(Stored items)
+ + +

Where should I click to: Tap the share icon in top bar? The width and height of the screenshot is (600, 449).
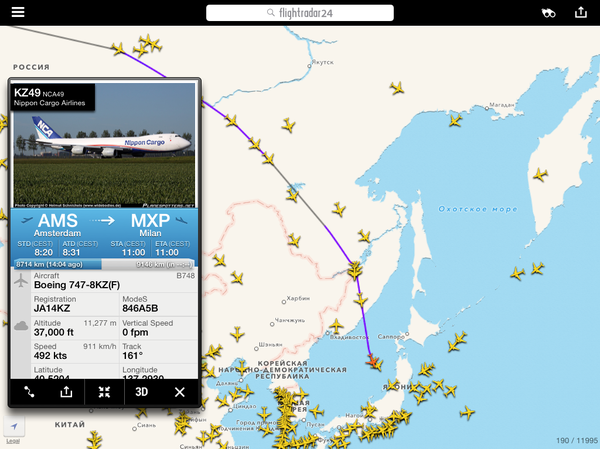coord(581,12)
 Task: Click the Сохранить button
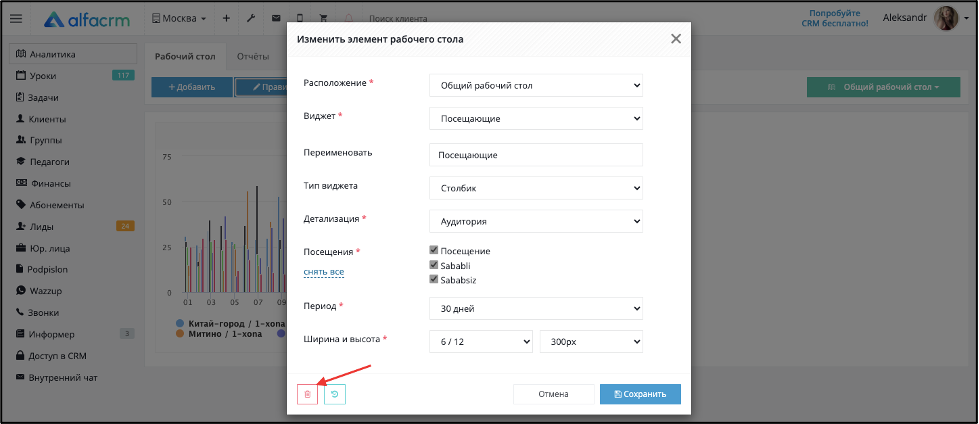pos(640,394)
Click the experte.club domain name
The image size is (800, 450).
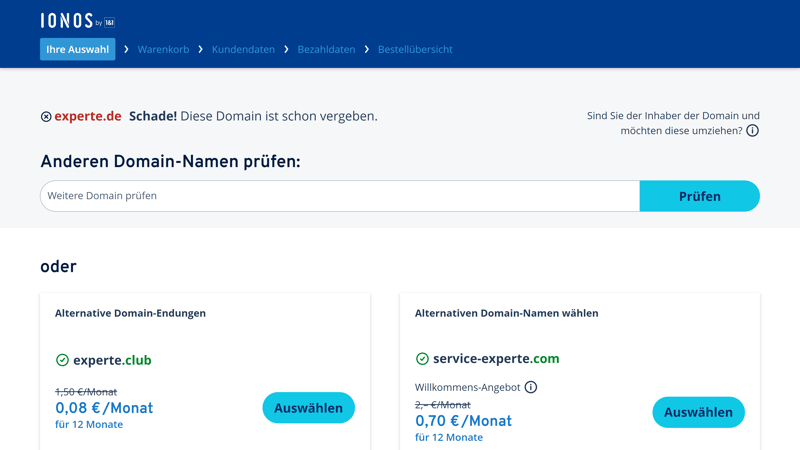coord(112,360)
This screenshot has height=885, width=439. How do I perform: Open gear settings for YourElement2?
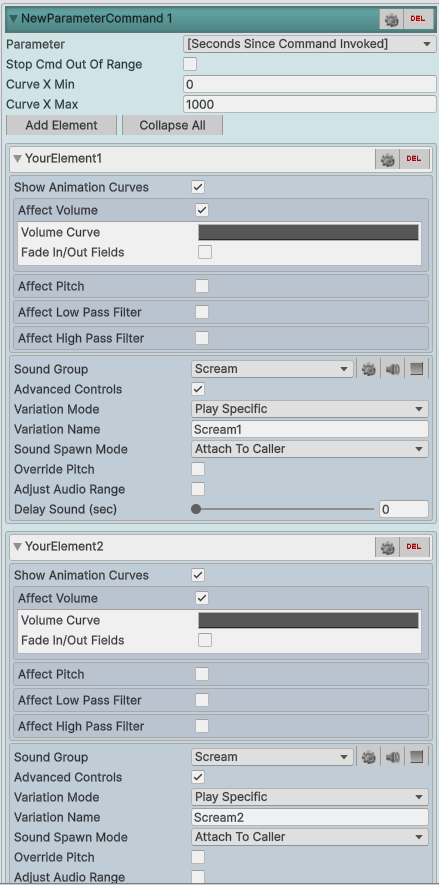[388, 547]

+ + +

The range to transcribe runs from the line holding "Click the experte.club domain name" through the final line of the data above; copy it exactly and exclude the pictures.

Click the experte.club domain name
The image size is (800, 450).
coord(112,360)
This screenshot has height=885, width=439. How do I perform: Open gear settings for YourElement2?
[388, 547]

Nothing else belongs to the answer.